The highlight of the story by far, and my main reason for continuing to watch this, is Angelique’s ‘harem’: namely their character designs and their clashing personalities. The male-to-female ratio does increase a little absurdly, but I was happy to give them all a chance. As a rule, I really enjoyed the antics of the ‘core’ harem – namely Nyx, Rayne, Jade and Hyuga – but I wasn’t so keen on the slightly-rushed newcomers such as Bernard, Jet and Roche. As much as I love some good-looking guys in my anime, the ways in which in which they appear and ‘stay’ in Angelique’s life become a little thin (in particular I found the story behind Bernard a little contrived). It might have something to do with the manner in which she calmly accepts that she now has to live in a mansion surrounded by hot guys who wish to protect and dote on her and her fluffy white cat (which, from the very beginning, I thought had a sinister air about it. The most unfounded character to not take a liking to, but there was just something about that furball. Most suspicious anime cat ever. And I’ve seen a lot of anime cats. Nya =^.^=).

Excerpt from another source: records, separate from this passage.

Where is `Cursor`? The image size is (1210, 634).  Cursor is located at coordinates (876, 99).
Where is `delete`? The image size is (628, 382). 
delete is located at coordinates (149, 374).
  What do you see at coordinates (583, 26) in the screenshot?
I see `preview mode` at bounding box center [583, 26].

Why have I never had a group of guys fight over who gets to cook me dinner?

Having said all that, I do think that Neo Angelique has a certain charm to it. I did enjoy the group’s antics whether they were fighting Thanatos or just generally having a random wander in a random town (which they were wont to do despite the apparent urgency of saving Arcadia). The pace was rather leisurely, which is what happens when you have a large male cast that all need a certain amount of screen time in order to establish their varying personalities.

I think Jade was my favourite. He looks surprisingly good in a pinafore.

I found that things picked up in the second arc – Angelique gains some personality, the story picks up pace and has an actual ending objective in sight. The final two episodes take on a more serious note which is an alarming transition from the light-hearted, sauntering pace which is usually the norm – but at least this brings everyone’s blind adoration of Angelique into some perspective (she actually does something which is impressive visually, rather than just clasp her hands together and prey). She even reaches the conclusion that she may need to actually defend herself and undertakes some lessons in handling a sword.

If taken with a pinch of salt, Neo Angelique Abyss is worth a watch. The animation isn’t the best, but it doesn’t take itself seriously and has some great character designs. I never got tired of watching the antics of the good-looking harem, whether it was Hyuga’s brooding, Jade’s penchant for maid aprons, or even Rene’s ridiculous Wile E. Coyote-esque (and unbelievably successful) attempt at hiding Angelique and himself from a journalist by pulling up and standing behind a sheet with a brick wall pattern on it.

If this were a real-life trick to avoiding the paparazzi newspapers like The Sun would be out of business.

Some of it is so far out of sync with its original fantasy elements it borders on ludicrous, but one has to remember that the ‘silly stuff’ is what really makes a harem anime, and Neo Angelique really embraces this.